Süddeutsche Zeitung

Energiekrise:EU will Regierungen zu Hilfsprogrammen verpflichten

Um Stromkunden zu entlasten, sollen die Gewinne günstiger Kraftwerke abgeschöpft und umverteilt werden. Dabei will die Behörde nicht nur Empfehlungen an die Mitgliedstaaten abgeben, sondern auf harte Vorschriften setzen.

Von Björn Finke, Brüssel

Im Kampf gegen die hohen Strompreise will die EU-Kommission den Mitgliedstaaten Hilfsmaßnahmen verbindlich vorschreiben. Ein 41-seitiger Verordnungsentwurf, welcher der Süddeutschen Zeitung vorliegt, verlangt von den Regierungen unter anderem, Übergewinne günstiger Kraftwerke abzuschöpfen und mit den Erlösen Haushalte und Firmen zu entlasten, denen die Energiekosten zu schaffen machen. In dem Entwurf werden wichtige Zielmarken und Grenzwerte durch "X" ersetzt, was bedeutet, dass sie noch nicht feststehen. Klar ist aber, dass die Brüsseler Behörde auf harte Vorschriften setzt und nicht bloß Empfehlungen an die Mitgliedstaaten abgeben will.

Die Kommission wird die fertige Verordnung wohl an diesem Mittwoch präsentieren. An dem Tag wird Behördenchefin Ursula von der Leyen auch im Straßburger Europaparlament ihre alljährliche Rede zur Lage der EU halten - dort werden die Initiativen gegen hohe Energiepreise ebenfalls Thema sein. Damit das EU-Gesetz in Kraft treten kann, müssen die Regierungen der Mitgliedstaaten zustimmen. Dies soll nach dem Willen der tschechischen Regierung bis Monatsende geschehen.
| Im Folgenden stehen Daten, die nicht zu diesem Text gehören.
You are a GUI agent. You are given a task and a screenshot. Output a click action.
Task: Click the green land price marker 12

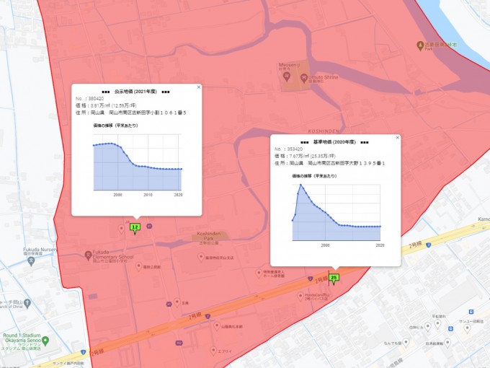click(134, 227)
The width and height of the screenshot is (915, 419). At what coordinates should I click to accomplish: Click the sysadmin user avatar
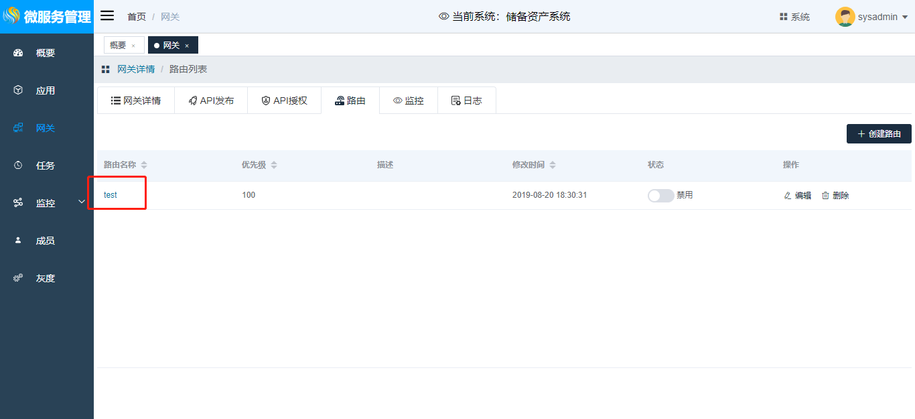845,17
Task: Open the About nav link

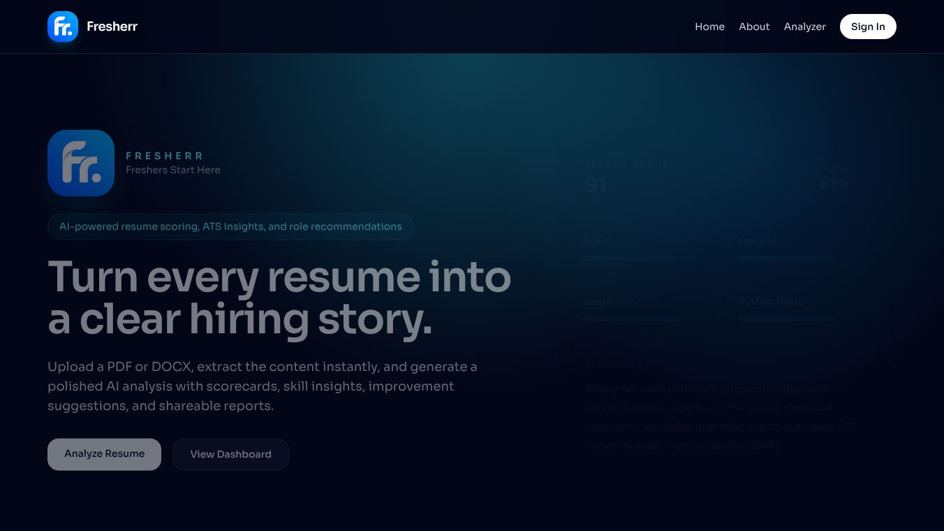Action: tap(754, 27)
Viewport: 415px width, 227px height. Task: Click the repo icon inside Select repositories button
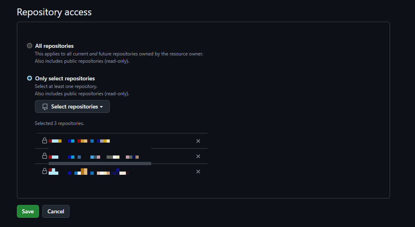45,107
Die Tschechen führen noch bis Jahresende die Geschäfte im Ministerrat, dem Gesetzgebungsgremium der EU-Regierungen.

Der Verordnungsentwurf würde eine einheitliche Obergrenze einführen für den Preis pro Megawattstunde, den billige Kraftwerke - also Öko-, Kohle- und Atomstromanbieter - mit ihrer Elektrizität erlösen dürfen. Ist der Preis an den Strombörsen höher, fließt die Differenz an die Regierungen, um damit Hilfsprogramme zu finanzieren. Dieser Ansatz ähnelt dem Modell, das die Bundesregierung ohnehin einführen will.

Öl-, Gas- und Kohlekonzerne sollen einen Solidarbeitrag leisten

Diese günstigen Kraftwerke erzielen im Moment enorme Gewinne, weil sich der Börsenpreis an den Kosten des teuersten Stromproduzenten orientiert. Und das sind die Gaskraftwerke. Damit treibt der Gaspreis auch den Preis für Elektrizität hoch. In dem jüngsten Entwurf steht bei der Obergrenze noch keine Zahl, aber frühere Konzepte der Kommission nannten 200 Euro pro Megawattstunde als Limit. Erfasst werden sollen nicht nur der Handel an der Börse, sondern auch Verträge, die an der Börse vorbeilaufen.

Außerdem will die Kommission einen Solidarbeitrag von Öl-, Gas- und Kohlekonzernen erheben. Der soll sich danach richten, um wie viel der Gewinn 2022 gestiegen ist im Vergleich zu den Vorjahren. Die EU will eine Mindest-Steuerrate vorgeben, die genaue Höhe legen die Regierungen fest. Die Erlöse sollen unter anderem in Hilfsprogramme für Bürger und für Industriebranchen mit hohem Energieverbrauch fließen.

Daneben schreibt die Verordnung ein verbindliches Ziel für die Senkung des Stromverbrauchs zu Spitzenzeiten vor. Auch hier fehlt die konkrete Zahl, aber in früheren Entwürfen wurden fünf Prozent angepeilt. Die Diskussionen unter den EU-Regierungen über die Verordnung dürften teilweise schwierig werden. Bei einer Tagung der Energieminister vergangene Woche sprachen sich zum Beispiel manche Regierungen dagegen aus, das Einsparziel bindend zu machen. Über die Höhe des Preisdeckels für günstige Kraftwerke dürfte es ebenfalls Debatten geben.